= Passage shown =
****
# ICC profiles. How important are these?



## TMM (Nov 2, 2009)

Hi quick question regarding ICC profiles for the Rotech Sublimation inks.
i have been doing a few items with the sublimation inks but the colors seem to be a little bright and the black color seems to be comming out brown on the finnished products, so my question is how important are the ICC profiles for the Rotech Sublimation inks?
Should i install them or not?
Will this help cure the bright colors and the black to brown issues?
And where is the best place to install them?
I currently run 2 programs CS3 and Coral Draw x4.
The Printer im using is the Epson D88


----------



## PositiveDave (Dec 1, 2008)

ICC profiles are not necessary unless (as you have found) you want to print the right colours. They should be worth a try if nothing else?


----------



## baddjun1 (Aug 5, 2009)

ICC profiles are necessary to reproduce the color of the original inks that come with a printer.


----------



## JaeAmera (Dec 25, 2006)

Canned ICC profiles are only important if you want relatively consistent color results. If want the color results to be closer to "what you see is what you get" you need to profile your entire workflow.

If you desire "Fortune Cookie" results (every lift of the heat press is a surprise)........you don't need a profile 

Jae


----------



## baddjun1 (Aug 5, 2009)

If your printer is going to only be used for sublimation inks, here's how you install the icc profile. First, it is recommended that you delete all the print profiles that came with the printer (right-click the printer and select Properties, then click on Color Management) you will see a list of color profiles. Delete these (you can always re-install them via the disk that came with the printer). Install the ICC profile. When you print, color management should be done in the application program and turned off in the printer dialog box.
****
= What you have to do =
Carry on the forum thread about ICC profiles for sublimation inks, starting after its last post. The data that comes next is from a separate source.

= Information provided =
****
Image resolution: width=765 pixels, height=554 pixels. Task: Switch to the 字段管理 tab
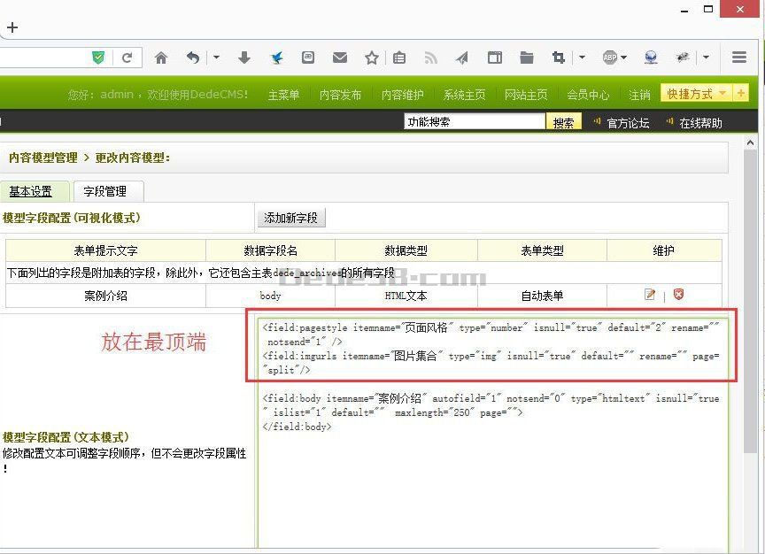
****
= Final result =
----------



## TMM (Nov 2, 2009)

baddjun1 said:


> If your printer is going to only be used for sublimation inks, here's how you install the icc profile. First, it is recommended that you delete all the print profiles that came with the printer (right-click the printer and select Properties, then click on Color Management) you will see a list of color profiles. Delete these (you can always re-install them via the disk that came with the printer). Install the ICC profile. When you print, color management should be done in the application program and turned off in the printer dialog box.


Thanks for the great advice, however me being a little thick . 
I have lost of at this point.( When you print, color management should be done in the application program and turned off in the printer dialog box)
Can you explain this part a litte more please.


----------



## baddjun1 (Aug 5, 2009)

When you print in, for example Photoshop, you click the Printer Profile drop down arrow and select the newly installed profile then in your Page Setup box, select your printer. Click on ICC profile and Off (No Color Management). When you print, click on the Preferences button to make sure that the ICC profile and Off (No Color Management) buttons are still selected before you print.


----------



## CUSTOM UK (Jun 28, 2008)

Some sublimation inks require a colour correction profile, whereas others do not. If you have a smaller format printer, you normally have little choice, other than using the offerings from Sawgrass. You can normally get hold of a printer profile to suit those inks, from your stockist.

Surprisingly enough, even with using exactly the same profiles and program settings, I have actually found that Coreldraw X3 outputs colours more accurately than X4 does for some obscure reason.


----------



## PositiveDave (Dec 1, 2008)

CUSTOM UK said:


> Surprisingly enough, even with using exactly the same profiles and program settings, I have actually found that Coreldraw X3 outputs colours more accurately than X4 does for some obscure reason.


Your working profile is at least as important as your printer profile, maybe you have X3 & X4 set up differently?


----------



## TMM (Nov 2, 2009)

baddjun1 said:


> When you print in, for example Photoshop, you click the Printer Profile drop down arrow and select the newly installed profile then in your Page Setup box, select your printer. Click on ICC profile and Off (No Color Management). When you print, click on the Preferences button to make sure that the ICC profile and Off (No Color Management) buttons are still selected before you print.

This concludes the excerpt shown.